Russian CEOs have gone from most confident to least, says global CEO index
AFP PhotoChief executives are less optimistic about the global economy this year than last year, with Russian CEOs showing the least amount of confidence, a survey by PricewaterhouseCoopers (PwC) has shown.
PwC’s annual survey shows that just 37 percent of all surveyed company chiefs believe the economy will improve in 2015, down from 44 percent last year. Russia’s bosses have gone from the most confident to the least, due to problems caused by sanctions and the falling oil price, said the report, which was first unveiled at the World Economic Forum (WEF) in Davos last week.

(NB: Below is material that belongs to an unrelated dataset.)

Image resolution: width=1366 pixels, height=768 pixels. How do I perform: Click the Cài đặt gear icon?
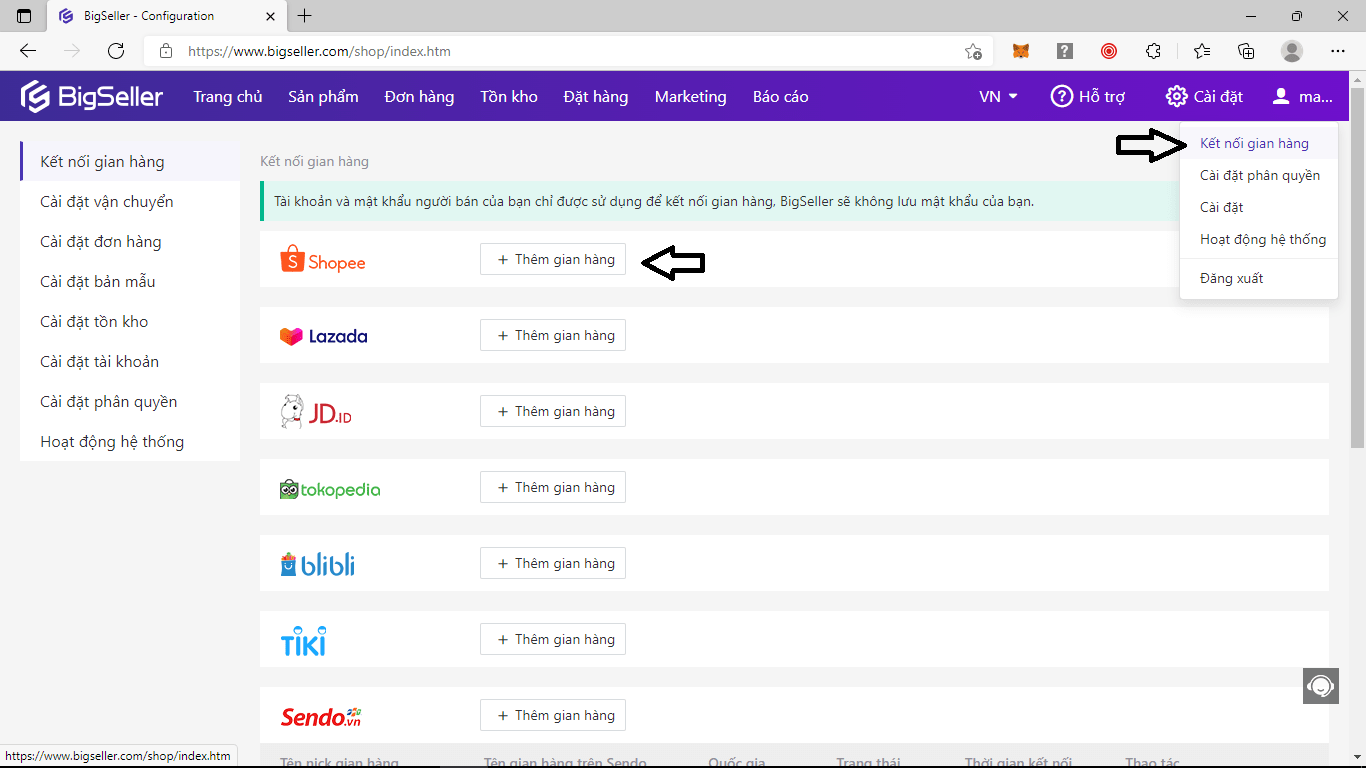point(1176,97)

Looking country by country, India’s CEOs top the list, with 62 percent very confident in their short-term growth prospects. Other leading countries include Mexico (50 percent), the U.S. (46 percent) and Australia (43 percent), followed by the UK, South Africa, China, Germany and Brazil. Among the least confident countries are France (23 percent), Venezuela (22 percent), Italy (20 percent), Argentina (17 percent) and, at the bottom of the list, Russia, with only 16 percent of CEOs very confident of revenue growth for 2015. This is down from 53% last year, when Russia’s CEOs were the most confident in the world.
“The world is facing significant challenges economically, politically and socially. CEOs overall remain cautious in their near-term outlook for the worldwide economy, as well as for growth prospects for their own companies. While some mature markets like the U.S. appear to be rebounding, others like the eurozone continue to struggle. And while some emerging economies continue to expand rapidly, others are slowing. Finding the right strategic balance to sustain growth in this changing marketplace remains a challenge,” said Dennis M. Nally, Chairman of PwC International, by a press release.
“CEO confidence is down notably in oil-producing nations around the world as a result of plummeting crude oil prices. Russian CEOs, for example are the least confident this year. Confidence also slipped among CEOs in the Middle East, Venezuela, and Nigeria,” he added.
One of the most interesting results of the survey showed that CEOs rank the U.S. as the most important market for growth over the next 12 months, placing it ahead of China for the first time since PwC started asking this question five years ago. Overall, 38 percent of CEOs say the U.S. is among their top-three overseas growth markets, compared with 34 percent for China, 19 percent for Germany, 11 percent for the UK and 10 percent for Brazil.
On a global level, the biggest worries that chief executives have are geo-political uncertainties, over-regulation and cyber security.
PwC interviewed over 1,300 chief executives from 77 countries over the final three months of 2014 for the survey.